Pouvez-vous nous parler du degré de couverture d’Hotela?
Oui, il se chiffrait à 115% au terme de l’année dernière. C’est le taux de couverture le plus élevé depuis 20 ans. Il avait chuté jusqu’à 80% en 2008, alors qu’il culminait à 126% en 1998. Aujourd’hui, notre rigoureuse stratégie de placement et une nouvelle gouvernance, avec des gérants sélectionnés selon un processus exigeant, assurent une bonne qualité de la gestion de fortune.

Comment le troisième pilier est-il perçu dans la branche?
J'enseigne les assurances sociales à l'école hôtelière de Thoune et je suis surpris de constater que des jeunes s'y intéressent, ceci à juste titre. Mais encore faut-il pouvoir se le permettre. Si on réduit fortement la déduction de coordination, les employés disposeront d’encore moins de cash. L'offre d'un plan de prévoyance surobligatoire pour les cadres me semble une bonne chose, de même que les rachats dans la caisse de pension.

Quels grands autres défis subsistent pour la branche?
Le travail au noir touche surtout la branche de la construction et celle de la restauration, mais également de l’hôtellerie, dans une moindre mesure. Nous devons régulièrement informer sur le sujet et offrir aux employeurs une simplification administrative. Il faut aussi combattre l’absentéisme en entreprise, par un management moderne.[DOSSIER]

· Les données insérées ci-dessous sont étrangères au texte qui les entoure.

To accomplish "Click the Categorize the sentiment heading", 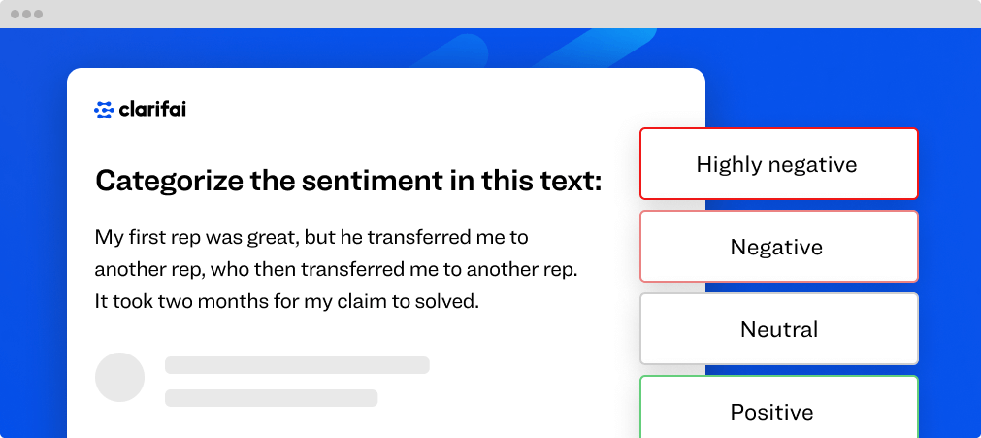I will point(348,181).
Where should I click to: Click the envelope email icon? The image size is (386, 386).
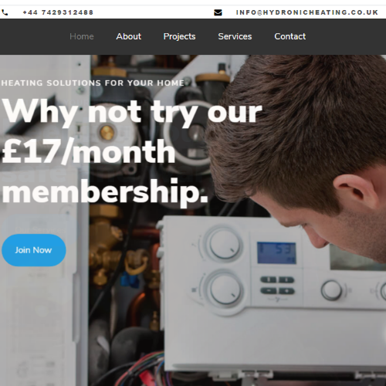tap(218, 12)
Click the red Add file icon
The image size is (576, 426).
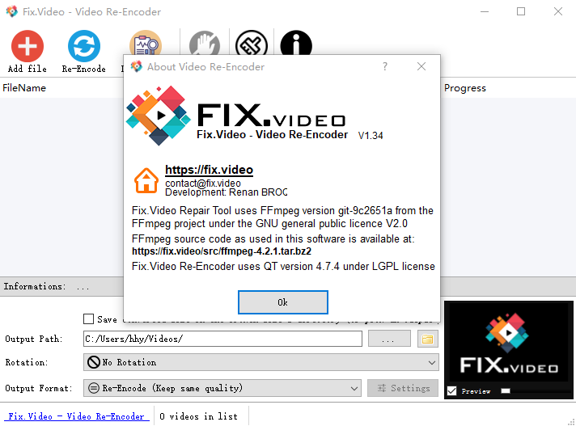pyautogui.click(x=28, y=46)

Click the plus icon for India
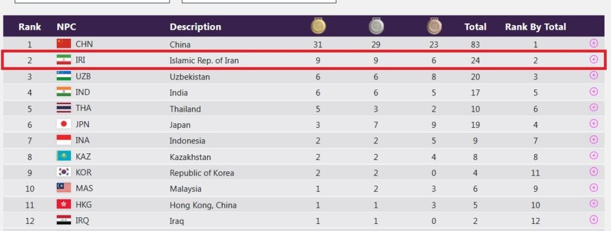click(594, 91)
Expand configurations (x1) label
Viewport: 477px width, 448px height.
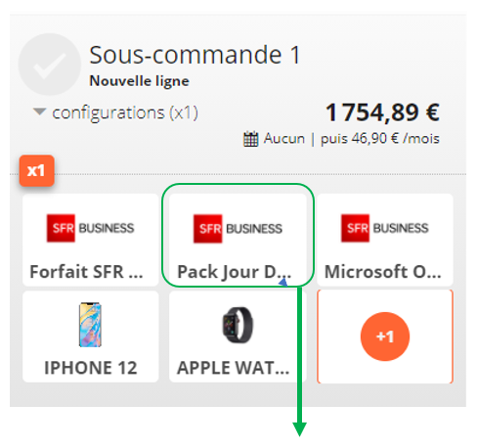point(125,112)
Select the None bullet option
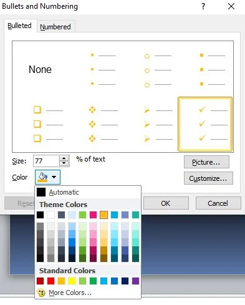 40,69
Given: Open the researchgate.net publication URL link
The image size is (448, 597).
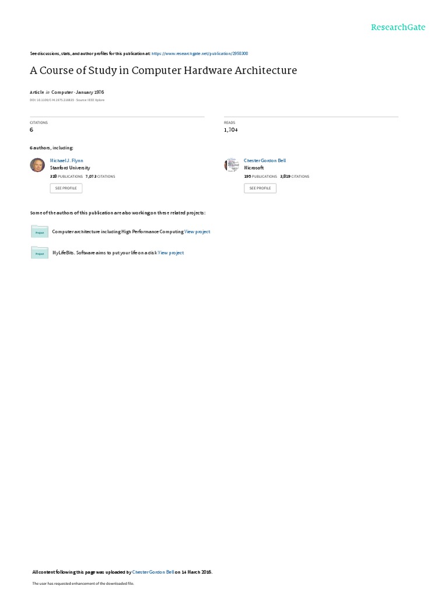Looking at the screenshot, I should [200, 54].
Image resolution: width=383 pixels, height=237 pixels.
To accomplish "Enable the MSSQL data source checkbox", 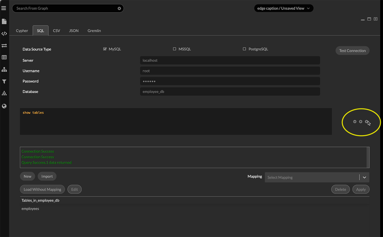I will pyautogui.click(x=174, y=49).
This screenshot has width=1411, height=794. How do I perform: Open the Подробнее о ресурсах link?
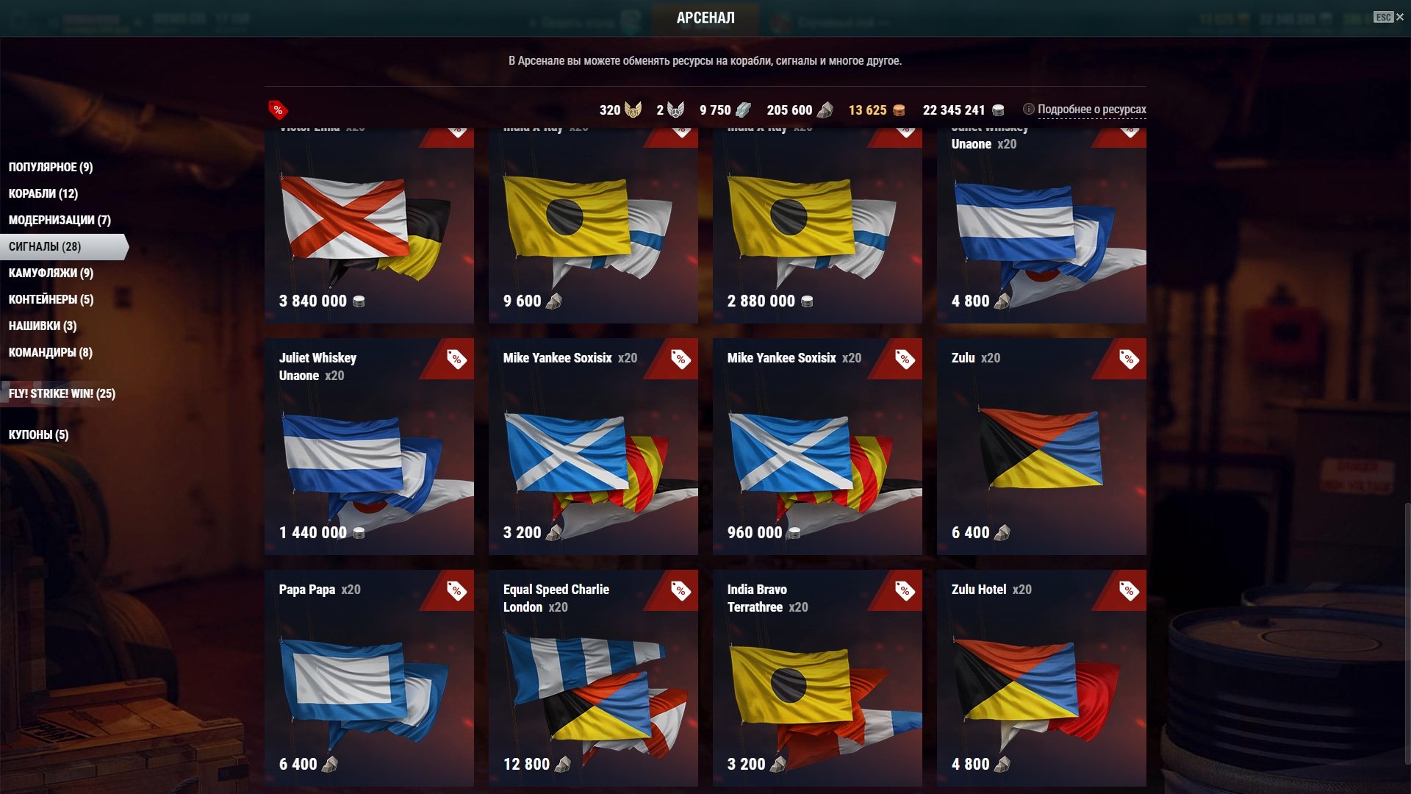(x=1091, y=110)
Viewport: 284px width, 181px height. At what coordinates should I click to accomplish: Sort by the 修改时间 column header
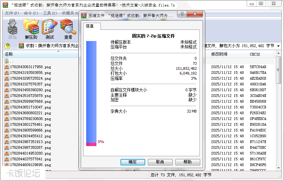click(x=219, y=54)
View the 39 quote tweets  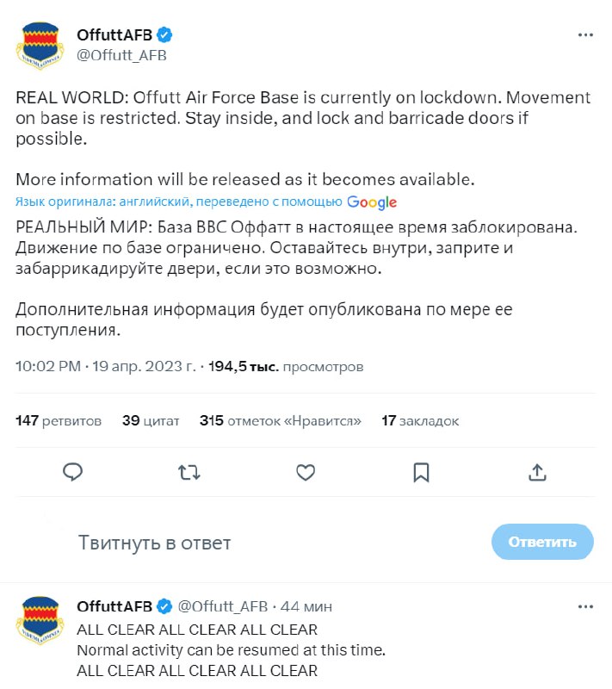coord(151,421)
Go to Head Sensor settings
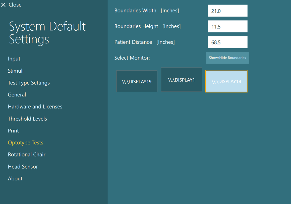 [x=23, y=167]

Trouvez-vous que votre métier reste mal perçu? 
Hotela est une institution à but non lucratif très éloignée du modèle de l’assureur capitaliste. Notre mission est de nous positionner au cœur du partenariat social. Nos vies s’accélèrent, nos parcours professionnels deviennent plus complexes. Les assurances sociales doivent rester un roc qui permet de gérer cette agitation, tout en offrant  à chacun une sécurité pour l’avenir.